A few weeks ago, I had this idea just come to me that I wanted to make felted masks. Now, to know me now is to not be at all surprised that I would felt something. I'm a voracious knitter, and I love felting--whether it's felting something I've knitted, or needle felting, or wet-felting. I just love it. But most people I know at this point in my life don't know that I used to make masks--plaster casts of my own face, which I then painted and embellished. It was a big project I was working on -- which I never completed -- to make 16 masks which each represented a different aspect of my persona. I got about half way through. They're in a box, which I think just got moved to mini-storage. Perhaps it was looking at them briefly as I dropped them off at the Space Max that rekindled the desire to make masks -- but with my current medium -- fiber.
What intrigues me about masks is that they both hide and reveal.

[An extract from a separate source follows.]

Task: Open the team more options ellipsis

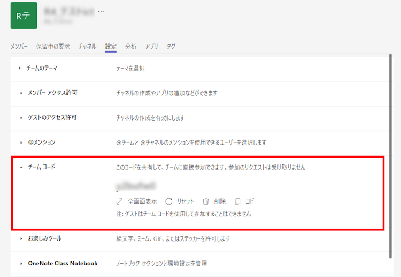Action: [102, 11]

They hide the wearer's face -- of course -- but through the vision of the artist and the actions of the wearer -- they reveal something much more intimate and personal than were one to be looking at the wearer's actual face.
I started right away -- just picked up wool and needles and begin to freehand knit a mask. It went quickly -- it came out just as I had imagined it in my mind's eye, and I felted it right away. I loved the way it came out -- especially the mouth. I've made 3 more, each with a different fiber, each playing with the shape of the face. I'm going to make a few more before I begin needle-felting them with patterns and symbols. I feel like they're -- or I'm -- not ready for that stage yet.
To use another fiber metaphor, I feel like this project is a very pivotal one for me -- one which weaves my past and present together. The warp is me -- the weft is my past, present and future -- anthropology, shamanism, symbolism, art, Judaism, fiber art, handwork. I will post more as they progress.